Tabagismo no século XXI: problemas e consequências
Enviada em 30/07/2020
No filme “Requiem para um Sonho” é formulada a ideia de vício do casal protagonista, criticando o uso da heroína. Fora da ficção o alto índice de tabagismo do século XXI demonstra os mesmos tons de aluamento do fumo. Nesse contexto, percebe-se o problema em torno de dois principais pontos: o acesso fácil a tais produtos e a diferença economicamente devido a amplitude.
Em primeiro plano, vale ressaltar o meio descomplicado para o acesso, que influi na efetização do problema. Em torno de 19% dos adolescentes brasileiros já tiveram contato ao cigarro, segundo o Estudo de Riscos Cardiovasculares. Portanto a venda para menores de idade é presente e exarcebada, já que pelo consumo precoce de fumos o risco de resultar em problemas futuros relacionados ao sistema respiratório e vascular em grande parte, como câncer de pulmão, úlceras, infartos e outras mazelas.
Em segundo lugar, a queda da qualidade de vida dos fumantes, de maneira geral, influencia negativamente no meio em que eles convivem. Segundo o Ministério da Saúde, cerca de 20% das pessoas no mundo são fumantes, o que é parte significativa, e sua maioria está presente em áreas pobres e menos desenvolvidas, portanto menos propensas na área da saúde. Concluindo assim que devido a grande quantidade de consumidores de fumos a necessidade de gastos na medicina cresce mais, demonstrando influência no mundo social e econômico.

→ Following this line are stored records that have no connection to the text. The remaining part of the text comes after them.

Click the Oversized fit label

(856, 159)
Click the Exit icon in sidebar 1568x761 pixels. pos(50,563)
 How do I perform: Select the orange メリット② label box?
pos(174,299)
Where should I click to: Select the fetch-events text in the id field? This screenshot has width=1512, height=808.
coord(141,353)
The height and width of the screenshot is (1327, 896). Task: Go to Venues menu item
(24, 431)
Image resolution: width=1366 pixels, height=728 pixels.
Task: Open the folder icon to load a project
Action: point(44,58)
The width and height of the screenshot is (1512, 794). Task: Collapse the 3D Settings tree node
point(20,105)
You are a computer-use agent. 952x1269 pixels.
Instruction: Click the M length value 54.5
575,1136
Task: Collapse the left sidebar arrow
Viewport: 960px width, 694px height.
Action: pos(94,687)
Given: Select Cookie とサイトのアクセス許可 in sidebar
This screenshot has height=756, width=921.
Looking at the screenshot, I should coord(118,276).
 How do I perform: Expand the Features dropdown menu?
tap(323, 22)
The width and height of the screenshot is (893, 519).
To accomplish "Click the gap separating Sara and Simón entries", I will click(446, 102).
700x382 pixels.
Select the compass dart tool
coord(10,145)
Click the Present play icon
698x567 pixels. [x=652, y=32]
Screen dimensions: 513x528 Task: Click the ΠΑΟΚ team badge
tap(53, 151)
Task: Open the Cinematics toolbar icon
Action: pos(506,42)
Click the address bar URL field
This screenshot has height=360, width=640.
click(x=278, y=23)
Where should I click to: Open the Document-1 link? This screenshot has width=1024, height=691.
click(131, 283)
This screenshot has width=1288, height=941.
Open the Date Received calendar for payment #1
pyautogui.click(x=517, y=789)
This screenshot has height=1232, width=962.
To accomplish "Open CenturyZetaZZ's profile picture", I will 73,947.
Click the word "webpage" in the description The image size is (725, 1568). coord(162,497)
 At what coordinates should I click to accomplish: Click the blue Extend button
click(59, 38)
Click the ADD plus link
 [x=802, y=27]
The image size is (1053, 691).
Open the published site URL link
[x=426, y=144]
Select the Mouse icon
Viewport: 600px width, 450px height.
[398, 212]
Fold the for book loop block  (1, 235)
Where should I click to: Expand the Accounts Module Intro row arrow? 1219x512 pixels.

Dessa forma, observa-se que o tabagismo é um cenário desafiador , seja em virtude da facilidade de acesso, seja pela grande participação do produto no meio. Portanto, cabe ao Ministério da Saúde, junto a Organização Mundial de Saúde, criar campanhas, palestras e trabalhos sociais, a fim de remover a rotina normalizada ao uso de fumos. Formando assim uma sociedade mais saudável e com melhor desenvolvimento.